Selectors are a way for you to “select” a particular element in your HTML code and style it according to your needs. There are multiple types of selectors available in CSS, if you want to learn more about them, here’s a helpful article:
As for your question, There’s no such thing as a flavor selector, what you need to use is a class selector. The above article would help you a lot with the challenge.
Do you remember the flavor class that you added in the HTML section? It would have look something like this: <element class="flavor">*content*</element>. The purpose of this is to give the element another name to be called by (the name being flavor). This is what the class attribute does (the the id attribute does the same, except that unlike the class attribute, the id attribute can only be used once.)

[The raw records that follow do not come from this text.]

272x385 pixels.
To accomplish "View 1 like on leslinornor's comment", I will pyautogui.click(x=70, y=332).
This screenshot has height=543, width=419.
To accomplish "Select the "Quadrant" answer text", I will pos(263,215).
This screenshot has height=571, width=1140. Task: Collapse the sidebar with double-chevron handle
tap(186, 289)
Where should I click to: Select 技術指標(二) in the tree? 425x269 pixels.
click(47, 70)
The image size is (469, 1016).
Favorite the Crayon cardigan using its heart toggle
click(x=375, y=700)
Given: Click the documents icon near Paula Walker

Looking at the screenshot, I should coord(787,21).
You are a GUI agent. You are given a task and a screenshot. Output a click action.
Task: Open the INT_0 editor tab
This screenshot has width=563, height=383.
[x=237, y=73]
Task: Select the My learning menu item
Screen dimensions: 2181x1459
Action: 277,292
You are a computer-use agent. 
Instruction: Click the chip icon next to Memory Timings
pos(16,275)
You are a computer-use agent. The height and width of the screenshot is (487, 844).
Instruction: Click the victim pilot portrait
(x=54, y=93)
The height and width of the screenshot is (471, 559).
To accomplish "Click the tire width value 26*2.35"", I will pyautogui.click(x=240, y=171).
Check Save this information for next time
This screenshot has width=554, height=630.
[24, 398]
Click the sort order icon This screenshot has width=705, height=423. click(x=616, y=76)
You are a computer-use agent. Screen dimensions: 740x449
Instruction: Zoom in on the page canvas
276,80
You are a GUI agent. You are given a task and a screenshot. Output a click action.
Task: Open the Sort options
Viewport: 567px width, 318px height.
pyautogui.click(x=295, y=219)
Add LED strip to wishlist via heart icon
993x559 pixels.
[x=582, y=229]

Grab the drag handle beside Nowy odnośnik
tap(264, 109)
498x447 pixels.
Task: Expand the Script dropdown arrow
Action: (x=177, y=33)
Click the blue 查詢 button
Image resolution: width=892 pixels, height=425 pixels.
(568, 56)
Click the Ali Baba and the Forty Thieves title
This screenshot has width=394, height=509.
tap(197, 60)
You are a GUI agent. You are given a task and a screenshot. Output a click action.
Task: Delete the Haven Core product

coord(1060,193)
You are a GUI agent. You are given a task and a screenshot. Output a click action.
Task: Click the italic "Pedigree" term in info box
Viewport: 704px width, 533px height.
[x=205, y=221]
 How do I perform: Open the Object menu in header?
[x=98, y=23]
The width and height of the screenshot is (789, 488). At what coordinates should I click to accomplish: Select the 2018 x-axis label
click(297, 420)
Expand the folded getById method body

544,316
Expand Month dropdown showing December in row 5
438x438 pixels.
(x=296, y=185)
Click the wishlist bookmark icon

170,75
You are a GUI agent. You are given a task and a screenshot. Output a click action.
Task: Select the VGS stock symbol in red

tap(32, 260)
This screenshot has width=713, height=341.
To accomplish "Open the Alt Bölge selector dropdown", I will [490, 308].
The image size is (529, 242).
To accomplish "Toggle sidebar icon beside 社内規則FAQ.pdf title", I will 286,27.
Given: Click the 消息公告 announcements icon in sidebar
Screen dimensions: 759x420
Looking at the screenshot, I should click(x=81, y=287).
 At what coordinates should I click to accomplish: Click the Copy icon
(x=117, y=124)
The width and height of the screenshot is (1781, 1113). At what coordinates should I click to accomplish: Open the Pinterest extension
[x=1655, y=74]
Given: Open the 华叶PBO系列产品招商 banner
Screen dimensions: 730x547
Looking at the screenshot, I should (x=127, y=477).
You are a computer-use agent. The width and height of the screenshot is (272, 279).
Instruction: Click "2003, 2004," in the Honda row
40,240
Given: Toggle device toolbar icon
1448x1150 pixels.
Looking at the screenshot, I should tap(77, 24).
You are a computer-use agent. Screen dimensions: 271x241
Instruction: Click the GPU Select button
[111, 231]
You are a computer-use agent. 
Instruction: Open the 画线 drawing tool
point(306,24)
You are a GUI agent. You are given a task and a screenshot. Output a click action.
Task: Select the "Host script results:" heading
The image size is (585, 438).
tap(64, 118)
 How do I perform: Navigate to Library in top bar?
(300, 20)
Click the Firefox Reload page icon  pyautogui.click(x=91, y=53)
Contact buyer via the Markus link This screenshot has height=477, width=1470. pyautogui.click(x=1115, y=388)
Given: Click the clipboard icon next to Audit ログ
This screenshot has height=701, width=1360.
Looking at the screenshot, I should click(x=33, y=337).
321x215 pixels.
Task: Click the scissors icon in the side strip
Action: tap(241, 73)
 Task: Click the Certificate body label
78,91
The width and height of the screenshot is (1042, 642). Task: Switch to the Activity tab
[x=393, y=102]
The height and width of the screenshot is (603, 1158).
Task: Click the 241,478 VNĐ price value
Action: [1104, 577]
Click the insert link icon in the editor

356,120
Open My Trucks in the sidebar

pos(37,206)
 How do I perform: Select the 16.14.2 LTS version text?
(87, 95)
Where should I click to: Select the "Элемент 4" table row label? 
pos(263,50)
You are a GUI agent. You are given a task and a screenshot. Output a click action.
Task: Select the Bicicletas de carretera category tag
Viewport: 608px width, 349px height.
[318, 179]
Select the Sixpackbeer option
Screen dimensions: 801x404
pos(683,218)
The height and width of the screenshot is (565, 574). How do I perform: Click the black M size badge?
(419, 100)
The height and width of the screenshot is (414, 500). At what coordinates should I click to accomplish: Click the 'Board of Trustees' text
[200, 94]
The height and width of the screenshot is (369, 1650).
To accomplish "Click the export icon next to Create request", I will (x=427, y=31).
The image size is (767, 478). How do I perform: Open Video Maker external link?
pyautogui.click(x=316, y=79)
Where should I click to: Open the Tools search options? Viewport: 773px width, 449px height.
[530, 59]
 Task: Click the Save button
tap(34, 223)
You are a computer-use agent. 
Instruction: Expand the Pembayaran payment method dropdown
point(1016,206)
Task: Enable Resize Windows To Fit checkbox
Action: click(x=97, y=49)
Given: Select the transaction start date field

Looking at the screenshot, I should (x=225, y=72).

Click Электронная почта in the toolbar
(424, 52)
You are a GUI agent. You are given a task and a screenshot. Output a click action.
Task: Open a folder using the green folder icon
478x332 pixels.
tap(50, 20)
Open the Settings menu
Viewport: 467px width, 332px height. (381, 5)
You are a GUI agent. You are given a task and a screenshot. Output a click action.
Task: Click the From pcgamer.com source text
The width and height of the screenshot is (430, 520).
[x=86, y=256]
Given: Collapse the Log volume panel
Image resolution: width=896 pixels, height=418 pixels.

Now that we have established that , as you can see in the article above; when you are styling an HTML document, an element can be targeted and styled by calling its name. So the name could be the name of the element itself(h1) or the name of its class flavor.
What this step wants you to do is to target that specific p element, not by calling the name of the element, but by calling the name of its class instead which is flavor. To refer to this class in a CSS file, we use selectors: i.e. we select/say the name of an element. After selecting/saying the name of that element, we can apply styles to that specific element. If you want to select/call an element that also has the class of manju, you could do so by including the name of the element itself in the CSS file (element { }), or you could select/call the class instead (.manju {}) .
The latter is what the instructions is asking you to do. So select/call the element with the class of flavor and style that specific element.